NASA-STD-8719.13C, NASA TECHNICAL STANDARD: SOFTWARE SAFETY STANDARD (07-MAY-2013)
NASA-STD-8719.13C, NASA TECHNICAL STANDARD: SOFTWARE SAFETY STANDARD (07-MAY-2013)., The purpose of this Standard is to define the requirements to implement a systematic approach to software safety as an integral part of system safety and the overall safety program of a program,
project, or facility. This Standard specifies the software activities, data, and documentation
necessary for the acquisition and development of software in a safety critical system. These
activities may be performed by a collaboration of various personnel in the program, project, or
facility, and Safety and Mission Assurance (SMA) organizations. Safety critical systems that
include software are evaluated for software’s contribution to the safety of the system during the
concept phase, and repeated at each major milestone as the design matures.
This Standard describes the activities required to ensure and promote safety processes that are
utilized for software that is created, acquired, or maintained by or for NASA. The NASA-GB-
8719.13, NASA Software Safety Guidebook, provides additional information on acceptable
approaches for implementing software safety. While the requirements of this Standard must be
met, the implementation and approach to meeting these requirements will vary to reflect the
system to which they are applied.
Software\'s effect on system safety can be through the commands executed, the data produced, or
the effects on resources (e.g., computer memory; file space; bandwidth). Safety could
potentially be compromised if software executes a command unexpectedly, executes the wrong
command, generates the wrong data, uses unplanned resources, or uses resources incorrectly.
Software safety requirements must encompass all these aspects, covering both action (mustwork)
and inaction (must not work).
There are two kinds of software safety requirements: process and technical. Both need to be
addressed and properly documented within a program, project, or facility. This Standard
contains process-oriented requirements (what needs to be done to ensure software safety).
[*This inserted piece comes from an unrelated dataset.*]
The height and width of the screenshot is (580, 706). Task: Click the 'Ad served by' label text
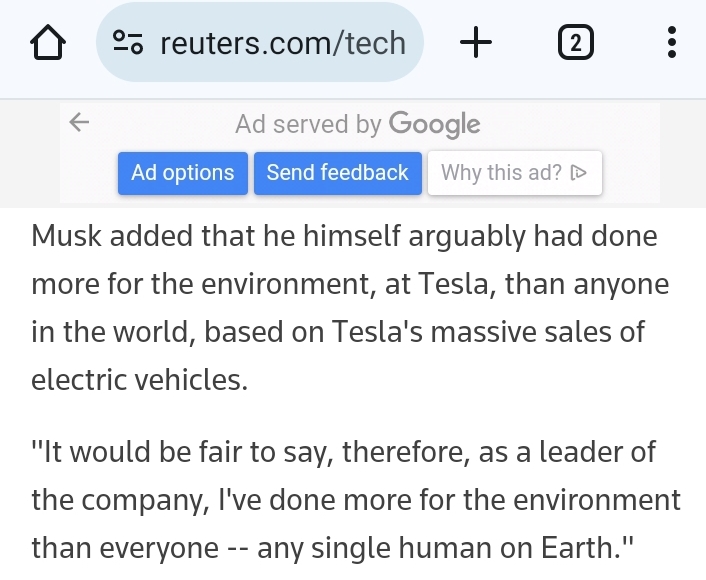point(308,125)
Technical requirements are those that specify what the system includes or implements (e.g., twofault
tolerance). Use of this Standard does not preclude the necessity to follow applicable
technical standards. Some typical technical software safety requirements are provided as
examples in Appendix D of this document. NPR 7150.2, NASA Software Engineering
Requirements (section 2.2.12, requirement SWE-0134 in Revision A) contains some minimum
technical safety requirements.
Software safety requirements do more than prohibit unsafe system behavior. Software is used to
command critical, must-work functions. Software can be used proactively to monitor the system,
analyze critical data, look for trends, and signal when events occur that may be precursors to a
hazardous state. Software can also be used in the control or mitigation of a hazard, event, or
condition. Therefore, program, project, and facility software safety requirements include those
requirements that will embody these behaviors, both proactive and reactive, and include the
system and software states where they are valid.